Author: Jinali Shah
On February 14, 1969, the first Congress was held at McGill University. On January 2, 2017, I attended my first conference in London, Ontario, hosted by the University of Western Ontario. This was my first engineering conference at the national level, and it turned out to be one of the most valuable opportunities I have ever received.
The CFES conference initially felt similar to a first year’s orientation week experience, filled with like-minded individuals eager to absorb the excitement around them and bring forth fresh ideas. The theme for this year was, “The Entrepreneurial Engineer”, but the theme of inclusivity resonated more with the delegates. Whether a delegate was a seasoned conference-goer or a first-timer like me, made no difference, as everyone shared stories and policies regarding their school’s engineering society and networked to their heart’s content. The Congress environment was like an open system, with ideas, suggestions and excited chatter floating around in the air, and then being diligently recorded in notebooks or Word documents.

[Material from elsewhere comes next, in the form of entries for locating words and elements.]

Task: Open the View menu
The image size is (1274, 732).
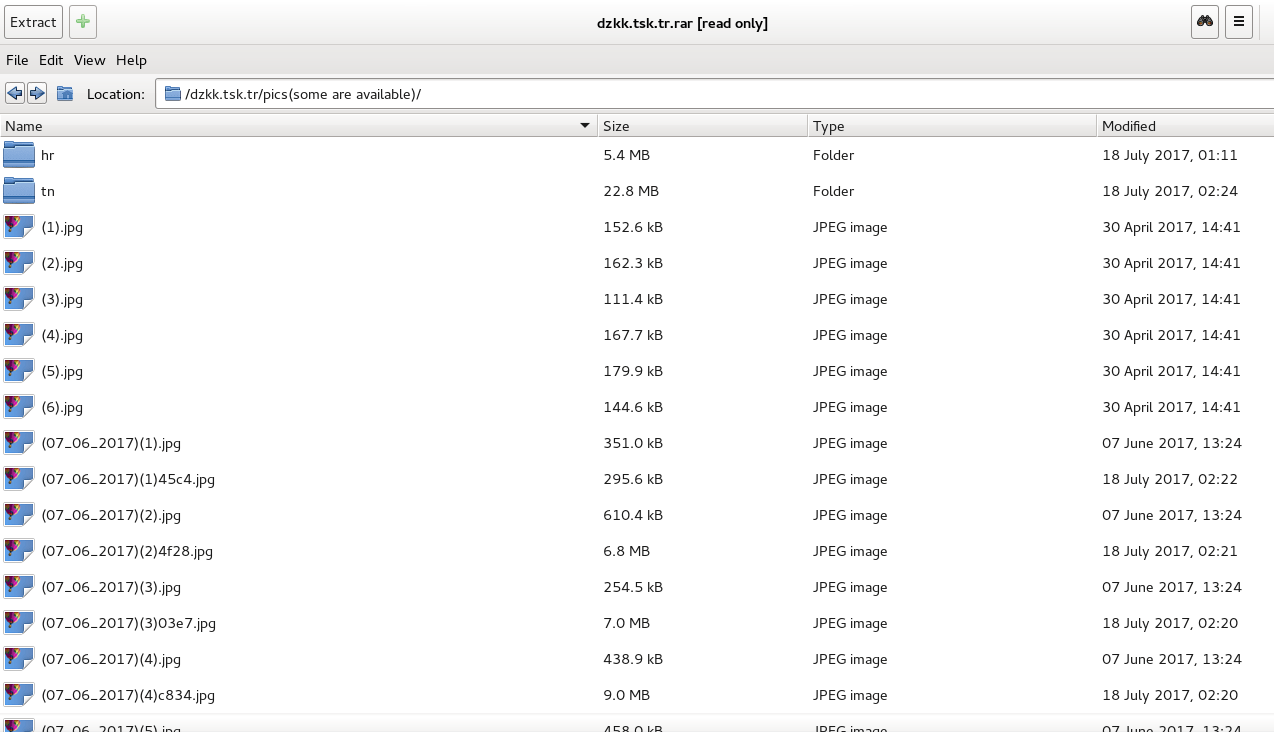Action: click(90, 60)
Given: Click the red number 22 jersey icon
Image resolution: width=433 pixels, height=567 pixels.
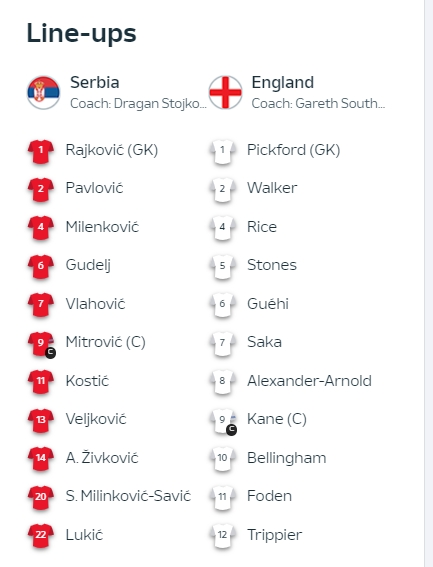Looking at the screenshot, I should tap(41, 536).
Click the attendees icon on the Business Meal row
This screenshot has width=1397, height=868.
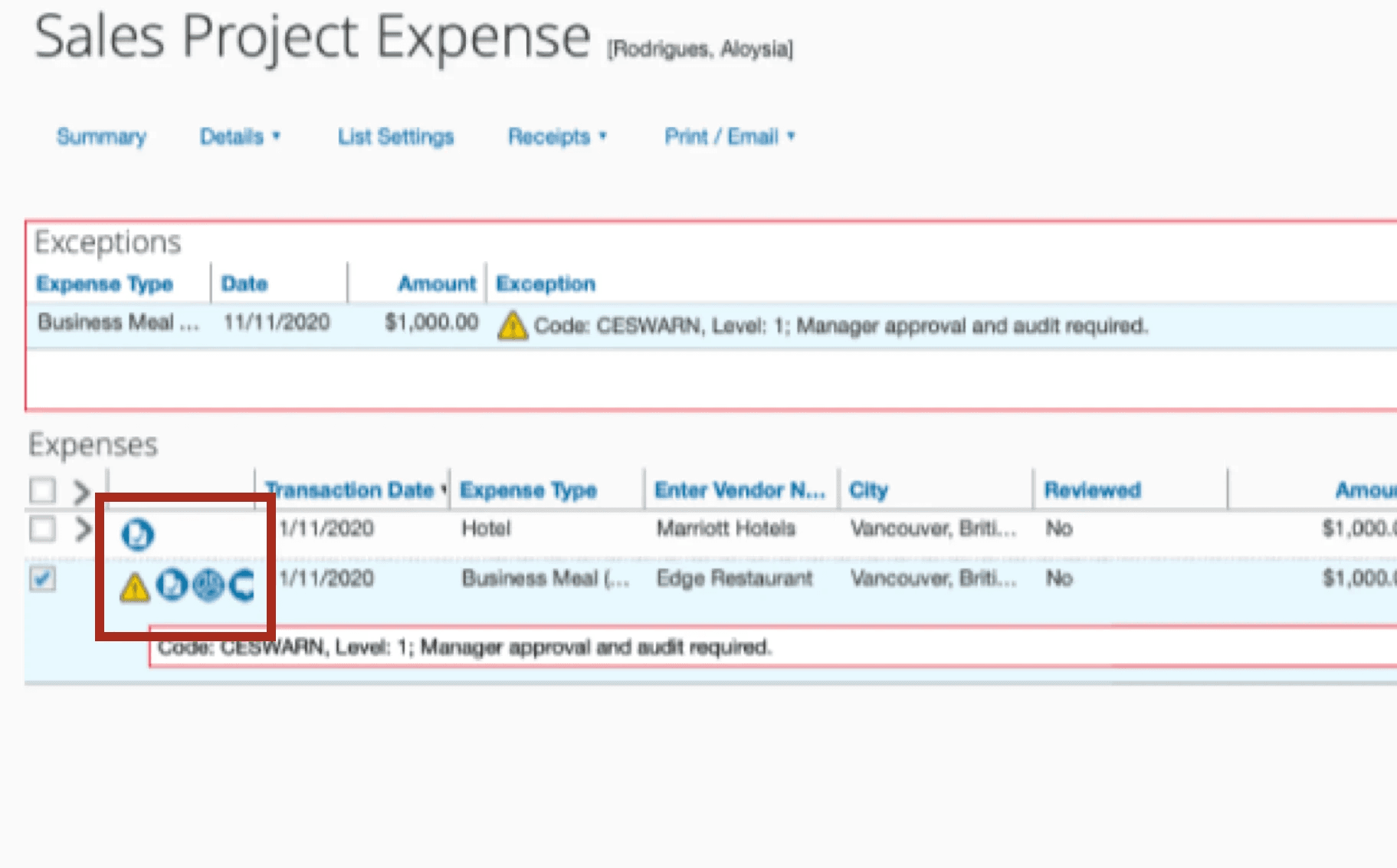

Although most programmed activities were open to all delegates, for learning sessions, delegates were split into four separate streams. I was placed in the Leadership Stream, which had sessions revolving around concepts including event and meeting arrangement and management, leadership skills development and networking. While all the presentations were useful, one specific presentation stood out to me. Esther Te Linde led a session on Leadership Inclusivity, which touched on the concept of diversity awareness and the creation of a Safe Space. In a few words, awareness means to have increased empathy and respect for people with different backgrounds and perspectives than you. It means using caution and consideration when addressing controversial topics, and being open and non-judgemental when hearing out the suggestions of others. Often times, when planning events or discussing the future direction of a council or engineering society, people get very passionate, and that can get disrespectful and ugly. To ensure that a positive environment is kept intact, a Safe Space is formally created. It is defined as a forum for individuals to express themselves without fear. This benefits of this forum are not reserved to just council meetings, but rather the university environment in general. This model is currently present at a number of universities across Canada, one of which is Carleton University. They report great success regarding the implementation of a Safe Space, which is currently present not only within their EngSoc, but has spread to other parts of the university as well. Formal administration of a Safe Space in an engineering society does not require a great deal of resources, simply some awareness posters and education presentations, clear indication of Safe Space areas, and regular updates on practices. It would also be beneficial to outline consequences for failure to abide by Safe Space rules. Overall, the benefits of this forum undoubtedly outweigh the start-up costs.
The concept of a Safe Space is certainly one I would like to bring back for my university, but the overall conference experience is definitely one that I am bringing back for myself. The lessons learned, the ideas shared, the friends made, and the networking connections formed, are all positive takeaways of the annual CFES Congress. They will lead to better shaped engineering students, and better led engineering societies all across Canada.